People that are congruent are one hundred pure. No internal conflicts. When they say a product is good, they believe it all the way down into their bones.
This is the main reason why Zig Zigler recommended that if you’re selling pots and pans, you’d better own the pots and pans.
So when you recommended them, people would believe you were honest.
So, how we increase congruence? Remove internal conflicts.
How do you do this? Integration of parts.
This may or may not be true, but it’s a useful hallucination.
Everybody’s got parts. When you want to eat ice cream, for example, part of you wants to enjoy the delicious flavor and texture, while another part of you knows that you’ll gain weight and feel terrible later on.
When you want to wait up early, part of you knows the benefit of early rising, but another part of you wants to continue sleeping.
When you get ALL your parts working together for the same goal, you’ll be incredibly congruent, fantastically magnetic, and irresistibly persuasive.

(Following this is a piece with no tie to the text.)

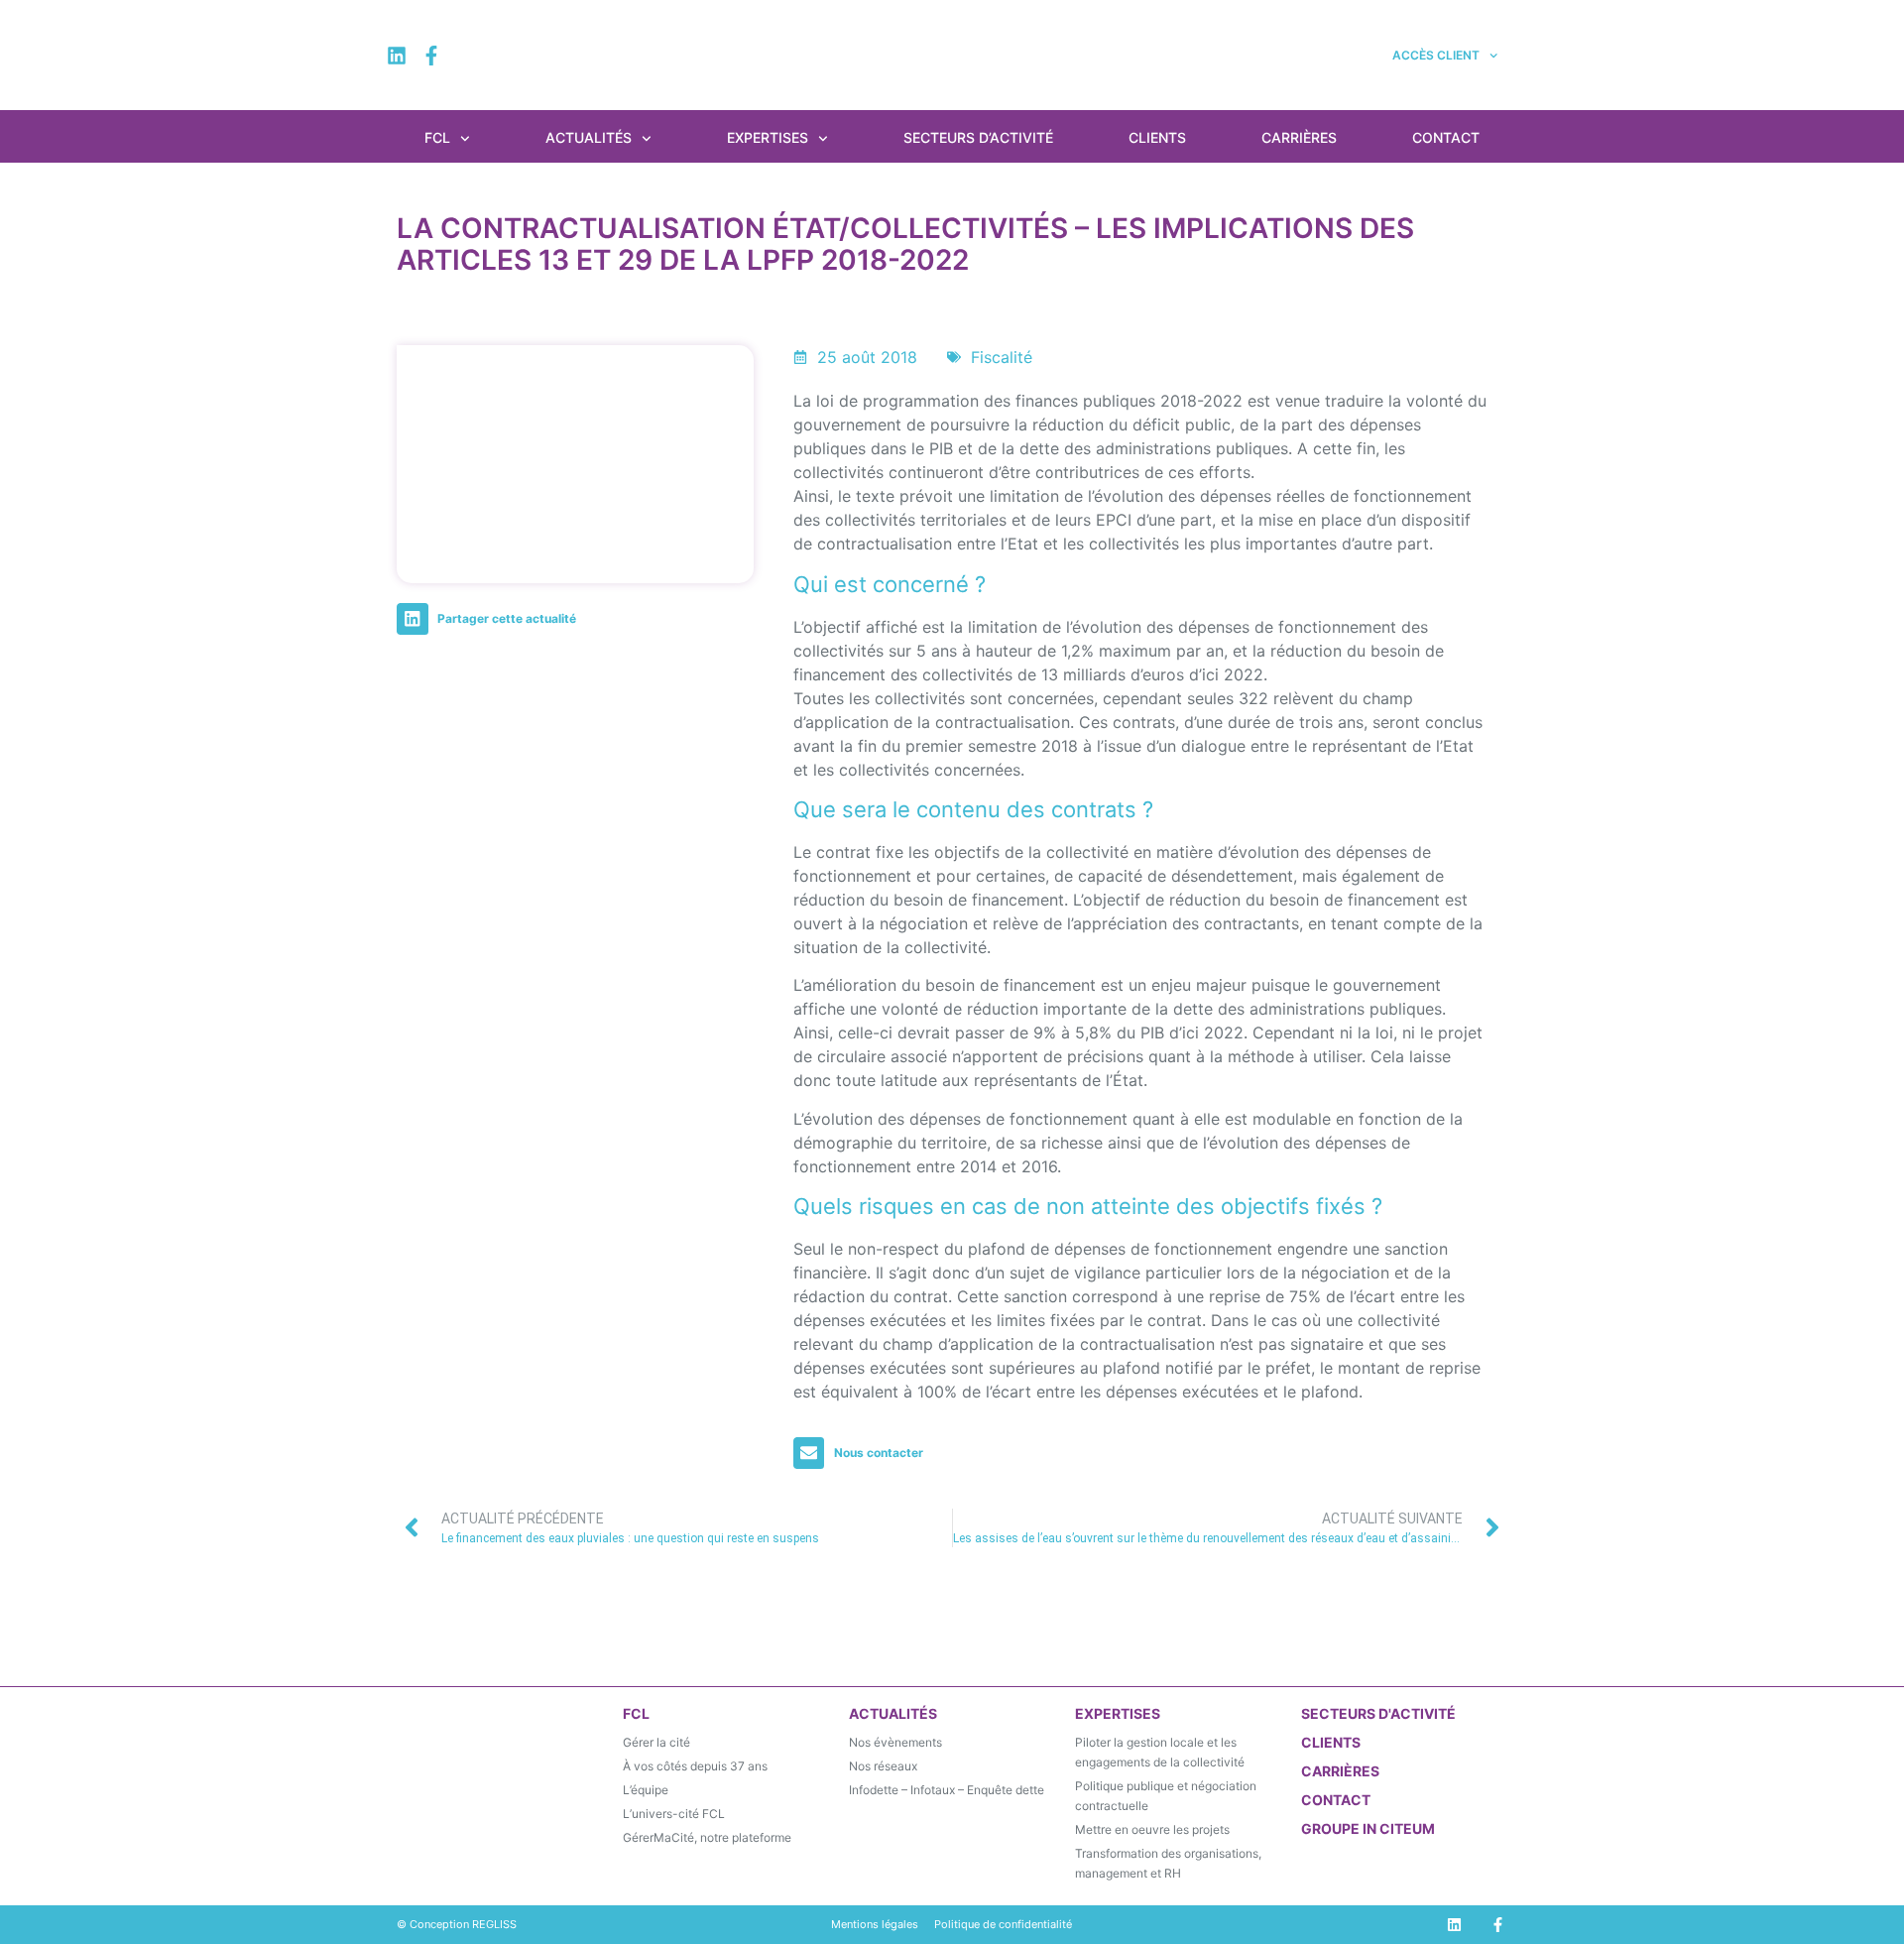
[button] (491, 619)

Here’s what you do. Take something you’re considering. Something that part of you wants, yet another part of you has doubts.
Sit there, and hold out each hand. Invite each part to come out. Get them in a dialogue.
Find out what they want. Find out why they want it. Get them talking about higher level criteria.
Imagine you’re an objective third party in some kind of union negotiation. What you’re after is for those two parts to ultimately agree that they’re after the same thing, and those two initial goals, which seemed to be diametrically opposed, are actually one in the same.
Play around with this, and see what happens.